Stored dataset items
• • •
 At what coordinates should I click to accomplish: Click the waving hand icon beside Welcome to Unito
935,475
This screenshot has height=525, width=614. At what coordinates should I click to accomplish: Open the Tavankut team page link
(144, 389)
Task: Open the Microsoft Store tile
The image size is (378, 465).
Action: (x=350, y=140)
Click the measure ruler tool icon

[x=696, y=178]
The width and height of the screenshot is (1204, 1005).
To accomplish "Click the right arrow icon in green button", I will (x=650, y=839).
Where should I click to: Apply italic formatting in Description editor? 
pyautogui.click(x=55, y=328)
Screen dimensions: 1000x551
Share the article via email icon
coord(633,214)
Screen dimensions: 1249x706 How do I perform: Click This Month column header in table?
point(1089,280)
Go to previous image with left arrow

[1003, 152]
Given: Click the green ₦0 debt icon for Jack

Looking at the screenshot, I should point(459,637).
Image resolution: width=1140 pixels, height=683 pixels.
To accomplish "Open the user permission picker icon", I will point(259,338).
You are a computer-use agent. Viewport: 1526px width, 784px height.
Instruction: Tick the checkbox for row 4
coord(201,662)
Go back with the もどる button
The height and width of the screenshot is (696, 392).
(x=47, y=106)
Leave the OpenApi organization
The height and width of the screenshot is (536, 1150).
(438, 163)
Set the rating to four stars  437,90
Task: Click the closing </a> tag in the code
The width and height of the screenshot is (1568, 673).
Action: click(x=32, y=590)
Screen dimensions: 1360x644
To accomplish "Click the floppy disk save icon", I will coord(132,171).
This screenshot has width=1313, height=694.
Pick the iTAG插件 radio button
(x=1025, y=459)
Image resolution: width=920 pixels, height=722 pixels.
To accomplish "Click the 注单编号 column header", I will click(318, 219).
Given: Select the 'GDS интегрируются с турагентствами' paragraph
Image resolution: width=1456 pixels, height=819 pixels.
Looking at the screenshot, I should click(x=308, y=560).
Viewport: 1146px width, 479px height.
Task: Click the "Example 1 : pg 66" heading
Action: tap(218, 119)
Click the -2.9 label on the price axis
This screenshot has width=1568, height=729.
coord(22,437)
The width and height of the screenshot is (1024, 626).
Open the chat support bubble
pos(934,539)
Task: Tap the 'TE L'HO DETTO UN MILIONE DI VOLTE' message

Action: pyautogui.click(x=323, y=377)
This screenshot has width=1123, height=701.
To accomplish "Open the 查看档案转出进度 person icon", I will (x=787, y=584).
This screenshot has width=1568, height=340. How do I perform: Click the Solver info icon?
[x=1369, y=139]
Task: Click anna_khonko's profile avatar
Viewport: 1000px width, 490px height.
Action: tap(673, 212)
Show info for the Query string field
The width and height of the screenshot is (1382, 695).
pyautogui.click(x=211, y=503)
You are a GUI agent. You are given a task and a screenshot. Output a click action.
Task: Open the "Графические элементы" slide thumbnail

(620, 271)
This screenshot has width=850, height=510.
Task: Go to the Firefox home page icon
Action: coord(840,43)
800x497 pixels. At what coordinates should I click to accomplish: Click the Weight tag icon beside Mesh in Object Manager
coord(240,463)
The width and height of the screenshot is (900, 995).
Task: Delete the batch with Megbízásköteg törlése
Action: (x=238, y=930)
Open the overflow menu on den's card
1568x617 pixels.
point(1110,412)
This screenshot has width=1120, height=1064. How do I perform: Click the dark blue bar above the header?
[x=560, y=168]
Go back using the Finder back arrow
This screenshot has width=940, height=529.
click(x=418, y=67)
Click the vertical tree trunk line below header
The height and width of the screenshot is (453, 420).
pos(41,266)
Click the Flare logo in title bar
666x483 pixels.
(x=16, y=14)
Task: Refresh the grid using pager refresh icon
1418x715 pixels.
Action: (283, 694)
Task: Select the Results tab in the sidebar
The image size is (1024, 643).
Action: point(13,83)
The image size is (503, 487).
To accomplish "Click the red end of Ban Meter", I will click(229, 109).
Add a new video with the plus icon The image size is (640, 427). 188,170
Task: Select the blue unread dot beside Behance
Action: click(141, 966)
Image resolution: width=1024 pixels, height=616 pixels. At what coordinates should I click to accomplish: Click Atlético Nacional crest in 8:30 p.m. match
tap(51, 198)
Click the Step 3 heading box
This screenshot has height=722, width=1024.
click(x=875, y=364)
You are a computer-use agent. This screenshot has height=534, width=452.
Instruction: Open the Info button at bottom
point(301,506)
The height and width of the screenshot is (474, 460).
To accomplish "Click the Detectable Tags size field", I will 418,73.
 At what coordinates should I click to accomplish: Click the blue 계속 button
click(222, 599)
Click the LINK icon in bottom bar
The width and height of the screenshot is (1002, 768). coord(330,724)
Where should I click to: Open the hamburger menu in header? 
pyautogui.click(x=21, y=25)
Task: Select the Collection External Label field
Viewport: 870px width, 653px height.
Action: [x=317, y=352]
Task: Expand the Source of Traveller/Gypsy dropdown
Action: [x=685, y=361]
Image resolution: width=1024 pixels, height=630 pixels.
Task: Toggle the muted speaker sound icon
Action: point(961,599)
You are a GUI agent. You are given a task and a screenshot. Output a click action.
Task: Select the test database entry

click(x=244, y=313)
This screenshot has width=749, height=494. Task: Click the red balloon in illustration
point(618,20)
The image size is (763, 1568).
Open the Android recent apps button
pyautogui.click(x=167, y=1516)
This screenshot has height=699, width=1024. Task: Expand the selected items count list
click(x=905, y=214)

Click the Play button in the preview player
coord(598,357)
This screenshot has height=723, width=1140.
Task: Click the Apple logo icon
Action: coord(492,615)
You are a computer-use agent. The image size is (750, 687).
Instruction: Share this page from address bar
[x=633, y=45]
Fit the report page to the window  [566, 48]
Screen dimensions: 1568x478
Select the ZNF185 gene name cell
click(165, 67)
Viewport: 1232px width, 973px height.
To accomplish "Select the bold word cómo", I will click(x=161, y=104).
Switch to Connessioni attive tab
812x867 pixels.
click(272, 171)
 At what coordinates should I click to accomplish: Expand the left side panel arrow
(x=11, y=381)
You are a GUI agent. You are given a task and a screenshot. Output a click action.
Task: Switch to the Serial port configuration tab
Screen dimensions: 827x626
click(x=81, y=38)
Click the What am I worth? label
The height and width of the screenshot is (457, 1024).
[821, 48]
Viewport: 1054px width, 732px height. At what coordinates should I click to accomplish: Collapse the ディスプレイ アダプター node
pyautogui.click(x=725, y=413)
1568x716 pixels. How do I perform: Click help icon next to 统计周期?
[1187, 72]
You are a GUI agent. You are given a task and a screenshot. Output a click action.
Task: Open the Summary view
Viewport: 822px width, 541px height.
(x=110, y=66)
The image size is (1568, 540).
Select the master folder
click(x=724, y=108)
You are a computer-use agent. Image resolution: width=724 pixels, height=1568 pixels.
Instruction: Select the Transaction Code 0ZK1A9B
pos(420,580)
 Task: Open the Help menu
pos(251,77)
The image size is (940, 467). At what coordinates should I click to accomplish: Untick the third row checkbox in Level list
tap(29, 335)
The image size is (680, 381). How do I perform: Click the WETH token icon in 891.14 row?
• • •
> [Task objective]:
Retype each record in full, please.

> [Result for this task]:
 At what coordinates should I click to accomplish: Click the waving hand icon beside Welcome to Unito
935,475
This screenshot has height=525, width=614. At what coordinates should I click to accomplish: Open the Tavankut team page link
(144, 389)
Task: Open the Microsoft Store tile
The image size is (378, 465).
Action: (x=350, y=140)
Click the measure ruler tool icon

[x=696, y=178]
The width and height of the screenshot is (1204, 1005).
To accomplish "Click the right arrow icon in green button", I will (x=650, y=839).
Where should I click to: Apply italic formatting in Description editor? 
pyautogui.click(x=55, y=328)
Screen dimensions: 1000x551
Share the article via email icon
coord(633,214)
Screen dimensions: 1249x706 How do I perform: Click This Month column header in table?
point(1089,280)
Go to previous image with left arrow

[1003, 152]
Given: Click the green ₦0 debt icon for Jack

Looking at the screenshot, I should point(459,637).
Image resolution: width=1140 pixels, height=683 pixels.
To accomplish "Open the user permission picker icon", I will point(259,338).
You are a computer-use agent. Viewport: 1526px width, 784px height.
Instruction: Tick the checkbox for row 4
coord(201,662)
Go back with the もどる button
The height and width of the screenshot is (696, 392).
(x=47, y=106)
Leave the OpenApi organization
The height and width of the screenshot is (536, 1150).
(438, 163)
Set the rating to four stars  437,90
Task: Click the closing </a> tag in the code
The width and height of the screenshot is (1568, 673).
Action: click(x=32, y=590)
Screen dimensions: 1360x644
To accomplish "Click the floppy disk save icon", I will coord(132,171).
This screenshot has width=1313, height=694.
Pick the iTAG插件 radio button
(x=1025, y=459)
Image resolution: width=920 pixels, height=722 pixels.
To accomplish "Click the 注单编号 column header", I will click(318, 219).
Given: Select the 'GDS интегрируются с турагентствами' paragraph
Image resolution: width=1456 pixels, height=819 pixels.
Looking at the screenshot, I should click(x=308, y=560).
Viewport: 1146px width, 479px height.
Task: Click the "Example 1 : pg 66" heading
Action: tap(218, 119)
Click the -2.9 label on the price axis
This screenshot has width=1568, height=729.
coord(22,437)
The width and height of the screenshot is (1024, 626).
Open the chat support bubble
pos(934,539)
Task: Tap the 'TE L'HO DETTO UN MILIONE DI VOLTE' message

Action: pyautogui.click(x=323, y=377)
This screenshot has width=1123, height=701.
To accomplish "Open the 查看档案转出进度 person icon", I will (x=787, y=584).
This screenshot has width=1568, height=340. How do I perform: Click the Solver info icon?
[x=1369, y=139]
Task: Click anna_khonko's profile avatar
Viewport: 1000px width, 490px height.
Action: tap(673, 212)
Show info for the Query string field
The width and height of the screenshot is (1382, 695).
pyautogui.click(x=211, y=503)
You are a GUI agent. You are given a task and a screenshot. Output a click action.
Task: Open the "Графические элементы" slide thumbnail

(620, 271)
This screenshot has width=850, height=510.
Task: Go to the Firefox home page icon
Action: coord(840,43)
800x497 pixels. At what coordinates should I click to accomplish: Click the Weight tag icon beside Mesh in Object Manager
coord(240,463)
The width and height of the screenshot is (900, 995).
Task: Delete the batch with Megbízásköteg törlése
Action: (x=238, y=930)
Open the overflow menu on den's card
1568x617 pixels.
point(1110,412)
This screenshot has width=1120, height=1064. How do I perform: Click the dark blue bar above the header?
[x=560, y=168]
Go back using the Finder back arrow
This screenshot has width=940, height=529.
click(x=418, y=67)
Click the vertical tree trunk line below header
The height and width of the screenshot is (453, 420).
pos(41,266)
Click the Flare logo in title bar
666x483 pixels.
(x=16, y=14)
Task: Refresh the grid using pager refresh icon
1418x715 pixels.
Action: (283, 694)
Task: Select the Results tab in the sidebar
The image size is (1024, 643).
Action: point(13,83)
The image size is (503, 487).
To accomplish "Click the red end of Ban Meter", I will click(229, 109).
Add a new video with the plus icon The image size is (640, 427). 188,170
Task: Select the blue unread dot beside Behance
Action: click(141, 966)
Image resolution: width=1024 pixels, height=616 pixels. At what coordinates should I click to accomplish: Click Atlético Nacional crest in 8:30 p.m. match
tap(51, 198)
Click the Step 3 heading box
This screenshot has height=722, width=1024.
click(x=875, y=364)
You are a computer-use agent. This screenshot has height=534, width=452.
Instruction: Open the Info button at bottom
point(301,506)
The height and width of the screenshot is (474, 460).
To accomplish "Click the Detectable Tags size field", I will 418,73.
 At what coordinates should I click to accomplish: Click the blue 계속 button
click(222, 599)
Click the LINK icon in bottom bar
The width and height of the screenshot is (1002, 768). coord(330,724)
Where should I click to: Open the hamburger menu in header? 
pyautogui.click(x=21, y=25)
Task: Select the Collection External Label field
Viewport: 870px width, 653px height.
Action: [x=317, y=352]
Task: Expand the Source of Traveller/Gypsy dropdown
Action: [x=685, y=361]
Image resolution: width=1024 pixels, height=630 pixels.
Task: Toggle the muted speaker sound icon
Action: point(961,599)
You are a GUI agent. You are given a task and a screenshot. Output a click action.
Task: Select the test database entry

click(x=244, y=313)
This screenshot has width=749, height=494. Task: Click the red balloon in illustration
point(618,20)
The image size is (763, 1568).
Open the Android recent apps button
pyautogui.click(x=167, y=1516)
This screenshot has height=699, width=1024. Task: Expand the selected items count list
click(x=905, y=214)

Click the Play button in the preview player
coord(598,357)
This screenshot has height=723, width=1140.
Task: Click the Apple logo icon
Action: coord(492,615)
You are a computer-use agent. The image size is (750, 687).
Instruction: Share this page from address bar
[x=633, y=45]
Fit the report page to the window  [566, 48]
Screen dimensions: 1568x478
Select the ZNF185 gene name cell
click(165, 67)
Viewport: 1232px width, 973px height.
To accomplish "Select the bold word cómo", I will click(x=161, y=104).
Switch to Connessioni attive tab
812x867 pixels.
click(272, 171)
 At what coordinates should I click to accomplish: Expand the left side panel arrow
(x=11, y=381)
You are a GUI agent. You are given a task and a screenshot. Output a click action.
Task: Switch to the Serial port configuration tab
Screen dimensions: 827x626
click(x=81, y=38)
Click the What am I worth? label
The height and width of the screenshot is (457, 1024).
[821, 48]
Viewport: 1054px width, 732px height. At what coordinates should I click to accomplish: Collapse the ディスプレイ アダプター node
pyautogui.click(x=725, y=413)
1568x716 pixels. How do I perform: Click help icon next to 统计周期?
[1187, 72]
You are a GUI agent. You are given a task and a screenshot. Output a click action.
Task: Open the Summary view
Viewport: 822px width, 541px height.
(x=110, y=66)
The image size is (1568, 540).
Select the master folder
click(x=724, y=108)
You are a computer-use agent. Image resolution: width=724 pixels, height=1568 pixels.
Instruction: Select the Transaction Code 0ZK1A9B
pos(420,580)
 Task: Open the Help menu
pos(251,77)
The image size is (940, 467). At what coordinates should I click to accomplish: Untick the third row checkbox in Level list
tap(29, 335)
The image size is (680, 381). How do I perform: Click the WETH token icon in 891.14 row?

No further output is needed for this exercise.